To explicitly see the reverse mapping from $$\veca$$ to $$\psi$$, consider the spherical coordinates for $$\veca$$ as $(a_1, a_2, a_3) = (\cos\phi\sin\theta, \sin\phi\sin\theta, \cos\theta)$ and take $\psi = \cos(\theta/2)\ket{0} + e^{i\phi}\sin(\theta/2)\ket{1}$ Straighforward calculation shows that \begin{align} \ket{\psi}\bra{\psi} & = \begin{bmatrix}\cos(\theta/2) \\ e^{i\phi}\sin(\theta/2)\end{bmatrix} \begin{bmatrix}\cos(\theta/2) & e^{-i\phi}\sin(\theta/2)\end{bmatrix} \\ & = \begin{bmatrix} \cos^2(\theta/2) & e^{-i\phi}\cos(\theta/2)\sin(\theta/2) \\ e^{i\phi}\cos(\theta/2)\sin(\theta/2) & \sin^2(\theta/2) \end{bmatrix} \\ & = \frac{1}{2} \begin{bmatrix} 1 + \cos\theta & e^{-i\phi}\sin\theta \\ e^{i\phi}\sin\theta & 1 - \cos\theta \end{bmatrix} \\ & = \frac{1}{2} \begin{bmatrix} 1 + \cos\theta & \cos\phi\sin\theta - i\sin\phi\sin\theta \\ \cos\phi\sin\theta + i\sin\phi\sin\theta & 1 - \cos\theta \end{bmatrix} \\ & = \frac{1}{2} \begin{bmatrix} 1 + a_3 & a_1 - i a_2 \\ a_1 + i a_2 & 1 - a_3 \end{bmatrix} \\ & = \frac{1}{2}(I + \veca\cdot\vecsigma) \end{align}

This establishes the usual spherical coordinatization of the Bloch sphere.

### Mixed states

A mixed state is represented by a density matrix, which is a positive semi-definite matrix with trace 1. The set of density matrices is convex and the extremal points of this convex set are the pure states, which can be shown to be the vector states, i.e., of the form $$\ket{\psi}\bra{\psi}$$. The pure states can also be recognized as the density matrices $$\rho$$ which satsfy $$\tr(\rho^2) = \tr(\rho)$$.

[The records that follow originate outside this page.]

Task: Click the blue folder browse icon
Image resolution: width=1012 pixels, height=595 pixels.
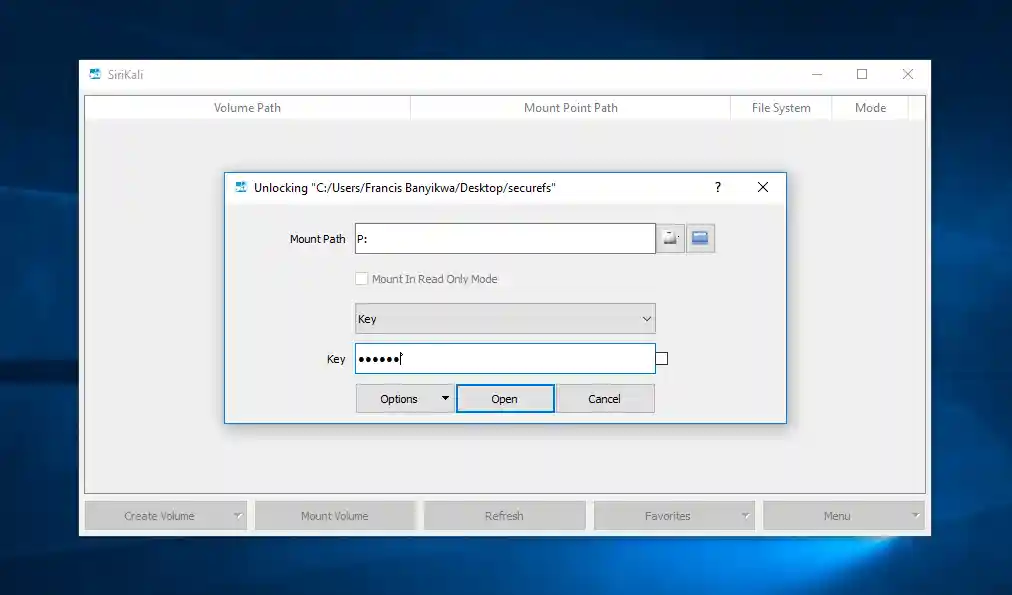Action: 700,238
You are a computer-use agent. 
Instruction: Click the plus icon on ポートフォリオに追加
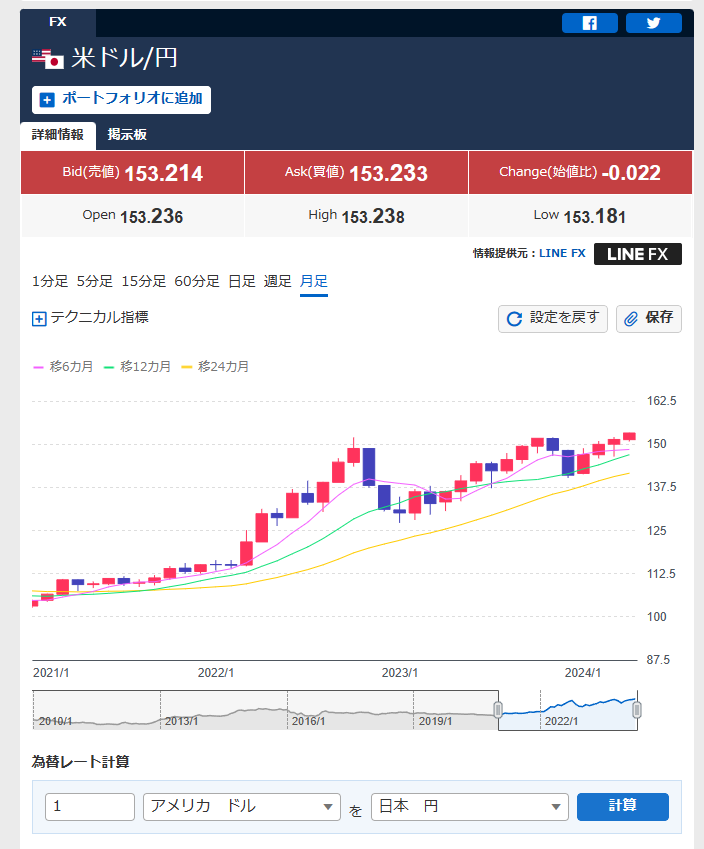(47, 100)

Density matrices can be mapped to $$\RR^3$$ in exactly the same way as we mapped rank-1 projections, and in this case density matrices correspond to points $$\veca$$ with $$\|\veca\| \le 1$$, and the points on the boundary (i.e., $$\|\veca\| = 1$$) correspond to the pure states.

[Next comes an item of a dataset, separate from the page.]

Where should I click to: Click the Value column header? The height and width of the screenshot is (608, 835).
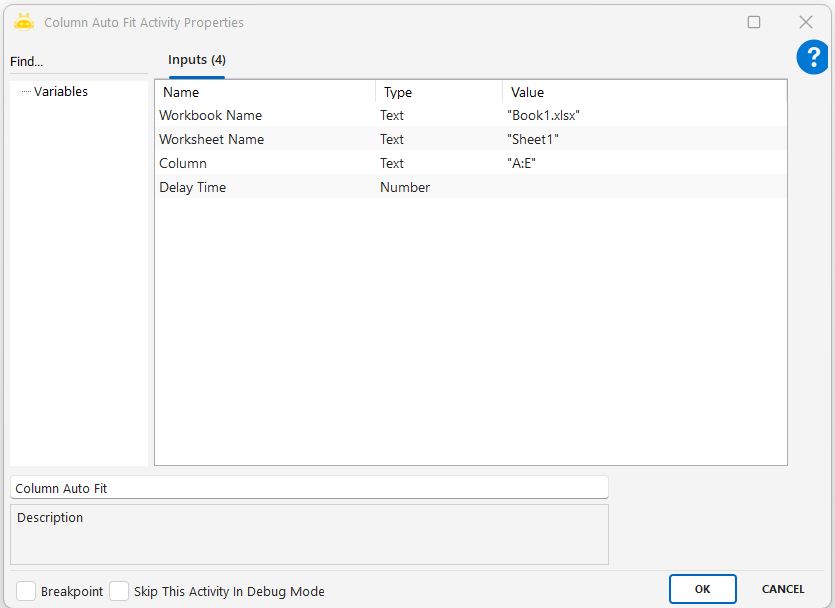click(643, 93)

If $$\rho\in M_2(\CC)$$ is a density matrix then $$2\rho - I$$ is a trace-0 self-adjoint matrix and so there is unique $$\veca\in\RR^3$$ such that $$2\rho - I = \veca\cdot\vecsigma$$ or, equivalently, $$\rho = \frac{1}{2}(I + \veca\cdot\vecsigma)$$. Thus we extend our mapping into $$\RR^3$$ to the density matrixes. Note that $$\|\veca\|^2 I = (\veca\cdot\vecsigma)^2 = 4(\rho^2 - \rho) + I$$. Taking the trace we see that $\|\veca\|^2 = 1 + 2\tr(\rho^2 - \rho).$ Now the eigenvalues of $$\rho$$ are $$p$$ and $$1-p$$ for some $$0\le p \le 1$$ and so the eigenvalues of $$\rho^2 - \rho$$ are $$p^2-p$$ and $$(1-p)^2 - (1-p)$$. Thus we can compute $\tr(\rho^2 - \rho) = p^2 - p + (1-p)^2 - (1-p) = 2p(p - 1)$ This quantity clearly varies between 0 and -1/2 for $$0\le p\le 1$$, and so $$\|\veca\| \le 1$$ and $$\veca$$ is in the unit ball of $$\RR^2$$. Further $$\|\veca\| = 1$$ if and only if $$\tr(\rho^2 - \rho) = 0$$ which, as remarked, corresponds to a pure state.

Note also, that the correspondence $$\rho = \frac{1}{2}(I + \veca\cdot\vecsigma) \mapsto \veca \in\RR^3$$ is an affine map and that convex combinations of density matrices map to convex combinations of vectors in $$\RR^3$$. Thus, again, extremal points of the sphere map to extramal points of the set of density matrices which we have seen are vector states. The centre of the sphere, on the other hand, corresponds to the matrix $$\frac{1}{2}I$$ which, phyically, represents a mixed state of maximum uncertainty (e.g., the states $$\ket{0}$$ and $$\ket{1}$$ are equally likely).